If you’re struggling to keep your boundaries, you may have told yourself one of these common excuses.
It may seem like no one else struggles like you do, but 1 Corinthians 10:13 points out that “no temptation has overtaken you that is not common to man.” The devil has a horrible inability to innovate.
Your excuses aren’t new, either. Like a student telling the teacher that her dog ate her homework, excuses for sexual sin neither surprise nor fool God. Nothing is new under the sun (Ecclesiastes 1:9).
The good news is that God is more than prepared to help you overcome sin. He gives his Holy Spirit to lead and convict you, and he provides people to show the pattern for redeemed living.
So if you tell yourself one of these common excuses, you’re not alone in your struggle, and you’re not alone in the journey out.
Excuse #1: I want my boyfriend to feel loved
This is an easy excuse to believe because it feels selfless.
You start with a healthy desire: wanting your boyfriend to feel loved by you. But when you justify something you know to be wrong in the name of love, is that really love?
1 Corinthians 13:7 says that love “does not rejoice at wrongdoing but rejoices with the truth.” Love does not lead someone — or allow someone to lead her — into sin.
True love means doing what’s best for your boyfriend even if it’s hard for him. And submitting to God’s commands is always what’s best for your boyfriend.
Why is that? The root of God’s commands is always love. God knows that the burden of sexual sin is great, and the cost is steep.

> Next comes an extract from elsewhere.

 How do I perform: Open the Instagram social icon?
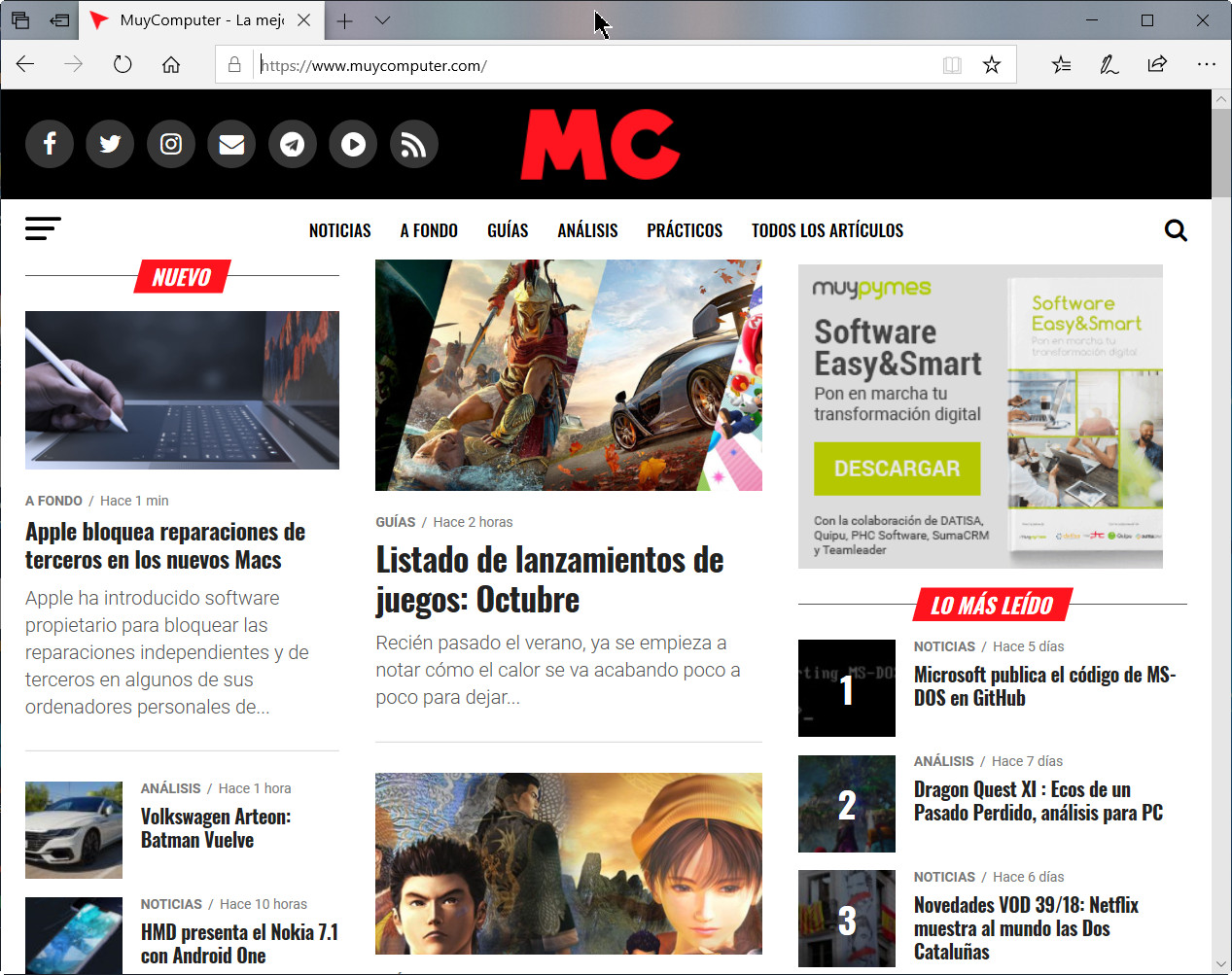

God doesn’t want that for your boyfriend. Do you?
Maybe you’re worried you’ll lose him if you speak up. But if he loves you and he loves Christ even more, he’ll rejoice that you love him enough to discourage him from sinning. He may not be happy in the moment, but he’ll be thankful in the long run.

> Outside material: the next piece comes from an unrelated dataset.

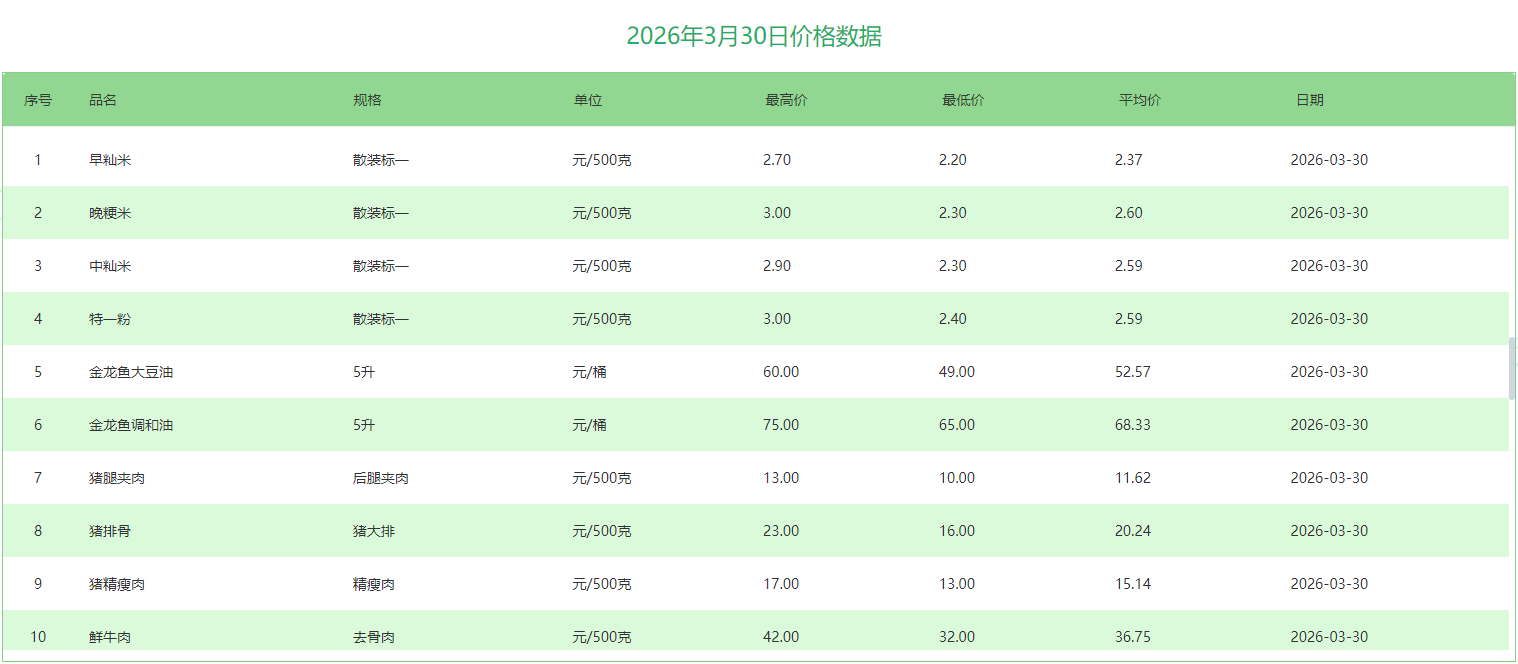The width and height of the screenshot is (1518, 664).
Task: Click average price 52.57 for 金龙鱼大豆油
Action: click(x=1133, y=372)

Excuse #2: We haven’t talked about this before
A common problem when you’re setting boundaries is not making them specific enough. Eventually, you might discover you want to do something that you haven’t talked about yet.
The trouble is that when you’re enjoying something, you’re not in best position to make decisions about it.
For example, I am not a morning person. When my alarm goes off, I’m an expert at convincing my sleepy self to hit the snooze button again and again. I packed my bag last night. 10 more minutes. I don’t need to wash my hair today. 10 more minutes. I can buy lunch instead of making it. 10 more minutes.
Before you know it, I’m 10 more minutes late. The list of reasons that seemed so logical while I was lying in bed is rendered foolish while I run frantically out the door.
This kind of back-and-forth logic is appealing when you’re caught up in the moment of physical touch. It happens when you discover a type of physical touch that didn’t know existed and you realize you don’t have a specific boundary set up against it.
In this situation, the solution isn’t to make a decision or a new boundary on the spot. Instead, acknowledge that you both need more time to think about it, stop that kind of touching at least for now, and address the topic at a later time.
Excuse #3: This isn’t technically outside our boundaries
Usually, focusing on technicalities is a sign you’re missing the point of boundaries.
Healthy boundaries are those you set as defensive measures against areas of weakness. They’re only as strong as your commitment to keep them. No one else is enforcing them over you.
You might feel clever, but you’re really just outsmarting yourself — at your own loss.
Playing with your boundaries is like playing Jenga. The more you pick out pieces from the tower of ”what counts as our boundaries,” the sooner everything is going to come crashing down.
If you find yourselves arguing about anatomy, trying to determine where one body part ends and another begins, take a step back and check your heart.
Is your desire to treasure Christ forever or maximize momentary pleasure?
The Strongest Defense
Logic is strong, but Christ is stronger. Jesus and his revealed words in the Bible are your best defense against your own excuses.
2 Peter 1:3 says that Christ’s divine power has given us everything we need to live a godly life. We have access to this power when we know Christ and respond to his call.
If you’re struggling with sexual sin in your long-distance relationship, take a step back from intimacy with your boyfriend and dive deep into learning about and loving Christ.
Seeking to know Christ more and more is what’s best for you and your boyfriend. It’ll prepare you to make strong boundaries and empower you to keep them. And it will reset your desires away from technicalities to truth.
Let Christ be both your deepest love and strongest defense.